The azure waters and palm-fringed beaches of Mauritius and the Seychelles may be among the world’s top holiday spots, but the global downturn still forced the rivals to slash prices to keep market share.
“The visibility that we have for the first three or four months of 2010 is quite positive and encouraging. It seems people have started to travel more,” Patrice Legris, head of the Mauritius Association of Hoteliers and Restaurateurs (AHRIM), told Reuters.
Mauritius posted record visitor numbers in December, boosting 2009’s overall tourist arrivals which reached 871,356, down 6.5 percent on the previous year.
But Legris said he expected tourism receipts to be down by 13 to 15 percent on 2008 because of a strong local unit and aggressive discounting.
AHRIM’s data showed tourism accounted for 7.4 percent of GDP in 2009, against 9.4 percent and 8.7 percent in 2007 and 2008 respectively.
Revenue falls are set to be more severe in the Seychelles where 2009 receipts are expected to sink by up to 20 percent from more than $320 million a year earlier — key for a nation whose entire gross domestic product is below a billion dollars.
Famed for the pristine environment of its coral atolls and forested granitic islands, a rebound in Seychelles’ tourism is seen underpinning economic growth of 4 percent this year after an estimated contraction of 7.5 percent in 2009.

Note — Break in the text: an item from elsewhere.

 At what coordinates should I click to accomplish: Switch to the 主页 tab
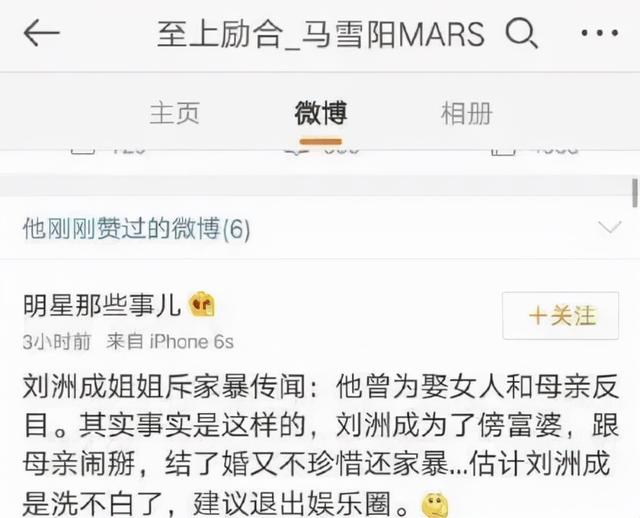click(x=174, y=113)
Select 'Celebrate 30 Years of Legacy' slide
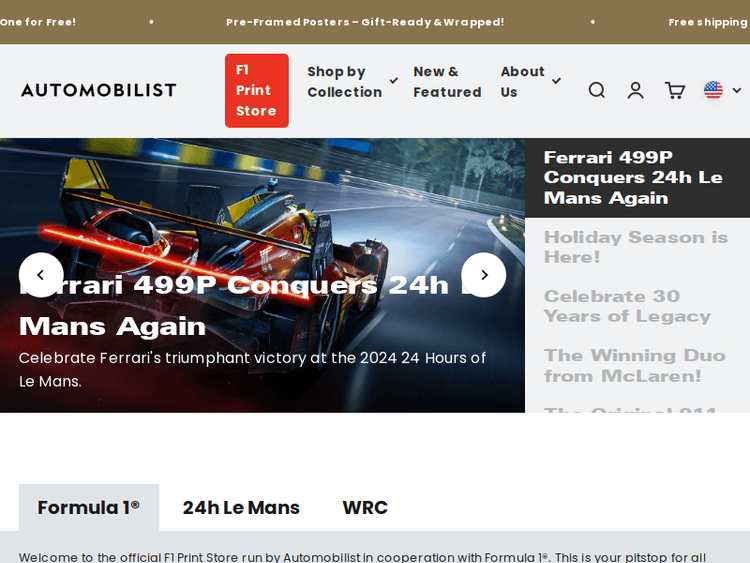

“For 2010 we are quite bullish, we’re going for plus 5 percent (on 2009) or 165,000 arrivals,” Maurice Loustau-Lalanne, head of the Seychelles Tourism Board, said in a phone interview.
The Dubai-based Emirates airline will increase its flights to Seychelles to six times a week from four, he said, while another Gulf airline, Etihad, will launch a new service four times a week in August.
“Airplane seats are now chasing demand,” observed Loustau-Lalanne.
He said Russia and the Arab Emirates were among the archipelago’s fastest growing markets.
But it is Madagascar, renowned for its leaping lemurs and exotic chameleons and plant-life but battered by a year-long political crisis, that faces the sternest challenge.
Joel Randriamandranto, who heads the National Tourism Office, said tourism revenue in 2009 slumped to $116 million compared to $302 million the year before.
A political crisis which started last March is still occupying the time of international mediators who are keen on a resolution.
Perhaps most damaging long term to its emerging reputation as a top eco-tourism destination will be the pillaging of precious hardwood and poaching of endangered animals that has exploded in the current security vacuum.
“For Madagascar’s image, it’s really awful,” said Randriamandranto. “They’ve got to stop that.”